Their eyes cross, one moment that seems to last forever, and he smiles.

She's the most beautiful thing Charlie has ever seen, and that's not a term that Charlie uses lightly.

But this girl, this fiery blonde girl – woman, really – is as majestic as the dragon she's facing, as awe-inspiring as the thunderstorms Charlie liked to watch as a kid, lightning crashing down from the skies to the ground with a sound that rattled his bones.

(that's kind of how he feels right now – rattled, right down to the very fiber of his being)

(he needs to know this girl)

ii.

She's seventeen when she spots him, red-headed and rugged, standing out in the crowd watching her like a precious stone stands out in the midst of the rubble – an unpolished diamond maybe, or a cracked opal.

Outstanding, but flawed, at least on the outside.

(she knows all about being judged on your outside looks only)

She's had hundreds of men and women look at her with lust in their eyes, like she's a prey to pounce on. She tunes them out.

He's different though. He looks at her not as though he'll do anything for her, but like he's trying to figure her out.

(and that makes her curious, an itching that she feels right down to her bones)

(she needs to know this boy)

iii.

He thinks of her almost every day back in Romania. He would have stayed to watch the Tournament – for her and for Harry, who was Ron's friend – had he been able to, but alas… Duty called.

He wonders about her life – what are her likes, her dislikes.

Does she look at the moon sometimes, wondering if other people do the same, too? Does she think about him the way he does about her?

(does she wonder what it would feel like to hold him the way he does? Does she imagine them meeting, a thousand scenarios she enacts in her dreams the way he does?)

(does she even remember him?)

He starts learning French, and looks up the language of flowers after her name, and wonders…

iv.

She thinks of him every time she sees red hair, and every time she doesn't. Her eyes wander, sometimes, expecting a tall stranger with burn scars and a kind smile and something in her stomach always flutters in her stomach every time she hears a new voice.

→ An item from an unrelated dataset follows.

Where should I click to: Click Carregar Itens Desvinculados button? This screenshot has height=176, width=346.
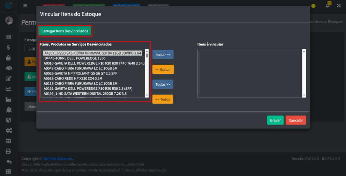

Sometimes it feels like she made it all up – a smile, a look: these are all she has to go on.

What if she made those things into something bigger than what they were – what if all she's building herself up is disappointment?

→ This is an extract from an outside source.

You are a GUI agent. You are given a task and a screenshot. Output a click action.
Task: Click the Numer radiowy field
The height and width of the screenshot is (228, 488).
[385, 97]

She doesn't even know his name.

(she doesn't need to, not for this – she knows he has a nice smile, the smile of a man who knows how to laugh, and that's the first thing her mother told her to look for in a man)

She daydreams about being next to him, about feeling his warmth, his body pulled tight against hers. Sometimes, she ties up her hair and pretends the wind brushing against her shoulders is his warm breath tickling her bare skin.

She imagines them finally meeting properly, every possibility more exciting and more terrifying than the other.

(does he even remember her?)

v.

He considers writing letters to his family – Bill, or maybe Dad – asking for what to do. He won't ask his mother. She's finally stopped bugging him about grandchildren, he's not about to open up that can of worms anytime soon.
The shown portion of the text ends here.